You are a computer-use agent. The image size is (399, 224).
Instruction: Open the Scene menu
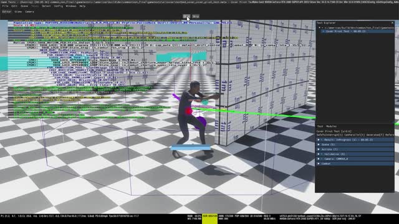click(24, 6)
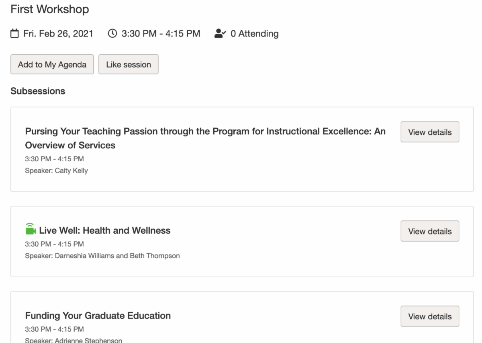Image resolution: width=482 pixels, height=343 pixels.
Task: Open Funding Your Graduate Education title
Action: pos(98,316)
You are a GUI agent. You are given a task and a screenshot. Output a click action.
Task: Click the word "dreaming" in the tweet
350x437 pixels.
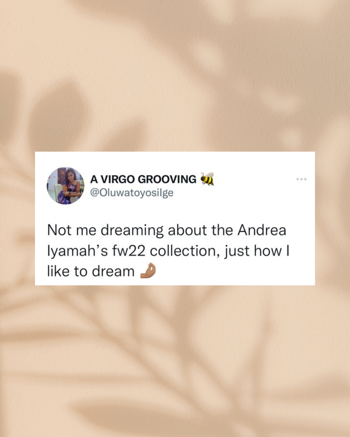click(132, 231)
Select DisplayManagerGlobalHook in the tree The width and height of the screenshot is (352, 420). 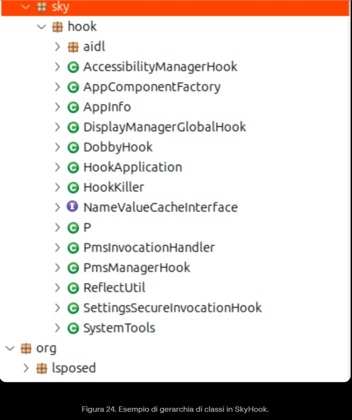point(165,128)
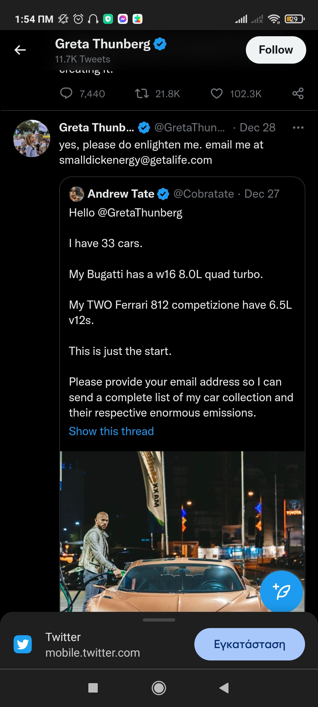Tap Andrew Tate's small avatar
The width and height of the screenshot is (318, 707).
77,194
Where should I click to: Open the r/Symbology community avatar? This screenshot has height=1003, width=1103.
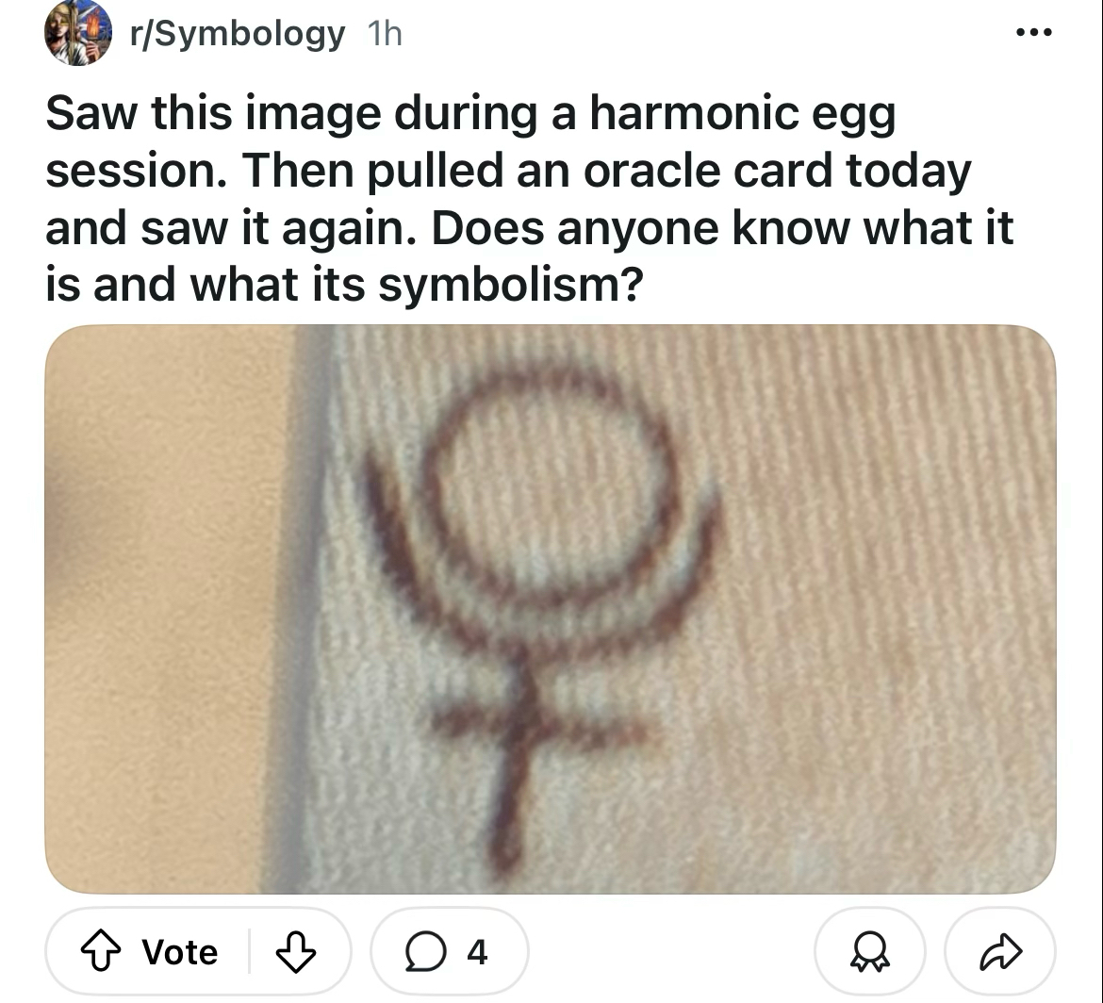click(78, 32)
********
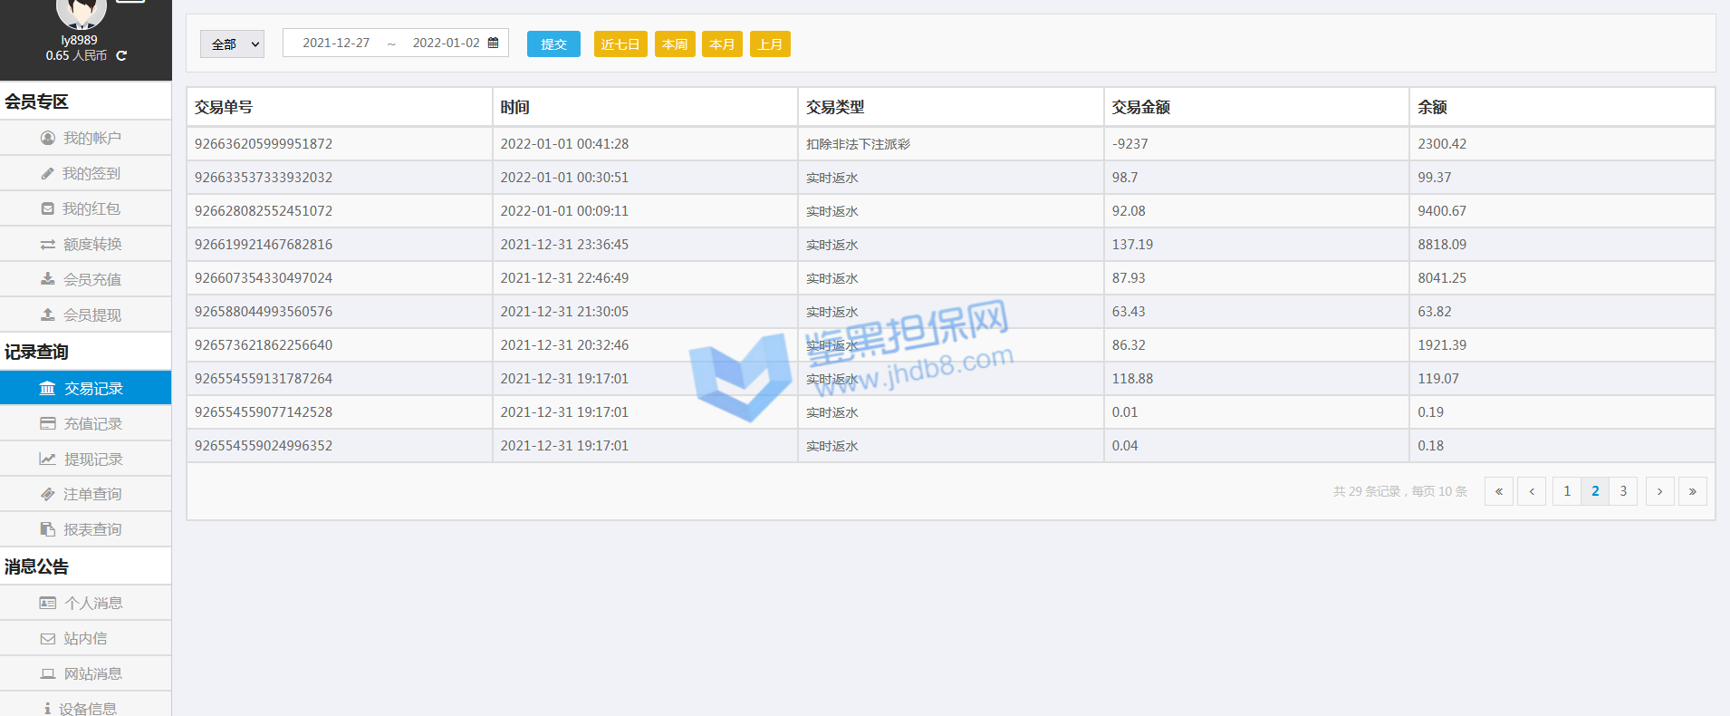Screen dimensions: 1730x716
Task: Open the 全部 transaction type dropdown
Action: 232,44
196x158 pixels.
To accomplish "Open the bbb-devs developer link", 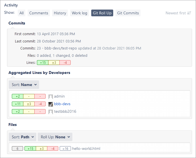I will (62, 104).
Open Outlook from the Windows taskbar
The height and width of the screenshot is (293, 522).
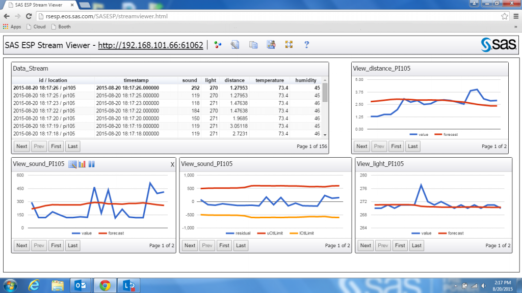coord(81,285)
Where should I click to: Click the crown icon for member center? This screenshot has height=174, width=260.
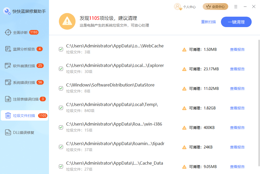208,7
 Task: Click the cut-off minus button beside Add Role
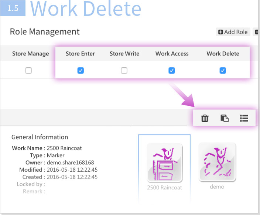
********
GOAL OF THE EXERCISE => Report how many lines in this data include the string "agent", and nothing else.

FINISHED TASK => 2